Op 27 november 2019 heeft de Rechtbank Amsterdam uitspraak gedaan in de strafzaak tegen een verdachte die beschuldigd werd van diefstal. De verdachte werd ervan beschuldigd op 7 augustus 2019 in Amsterdam een sok, die aan een ander toebehoorde, te hebben weggenomen met het oogmerk om deze zich wederrechtelijk toe te eigenen. Tijdens de zitting op 13 november 2019 heeft de rechtbank kennisgenomen van de vordering van de officier van justitie, mr. M.L.A. ter Veer, en de verdediging van de verdachte, vertegenwoordigd door mr. M. Rasterhoff. De rechtbank heeft vastgesteld dat er onvoldoende bewijs was voor de diefstal van bankpasjes, maar dat de diefstal van de sok wel bewezen kon worden op basis van camerabeelden en de aangifte van het slachtoffer.
De rechtbank oordeelde dat de ISD-maatregel, die door de officier van justitie was gevorderd, in dit geval te vergaand was. De verdachte had geen geestelijke of verslavingsproblematiek en de omstandigheden waren niet zodanig dat de veiligheid van personen of goederen het opleggen van de ISD-maatregel vereiste. In plaats daarvan werd de verdachte veroordeeld tot een gevangenisstraf van twee maanden, met aftrek van voorarrest. De rechtbank hield rekening met de ernst van het feit, de kwetsbare positie van het slachtoffer en het strafblad van de verdachte, die eerder was veroordeeld voor vermogensdelicten. De voorlopige hechtenis werd opgeheven omdat de verdachte langer in voorarrest had gezeten dan de opgelegde straf.

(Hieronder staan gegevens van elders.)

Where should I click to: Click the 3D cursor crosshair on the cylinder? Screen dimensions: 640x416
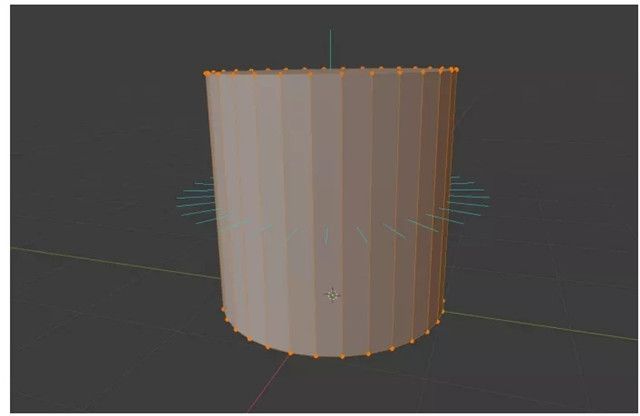click(x=332, y=295)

De rechtbank heeft ook een vordering tot tenuitvoerlegging van een voorwaardelijke straf afgewezen, omdat de verdachte in de huidige zaak al langer in voorlopige hechtenis had gezeten dan de opgelegde straf. De beslissing is gegrond op artikel 310 van het Wetboek van Strafrecht en de rechtbank heeft de verdachte vrijgesproken van andere tenlastegelegde feiten die niet bewezen zijn verklaard.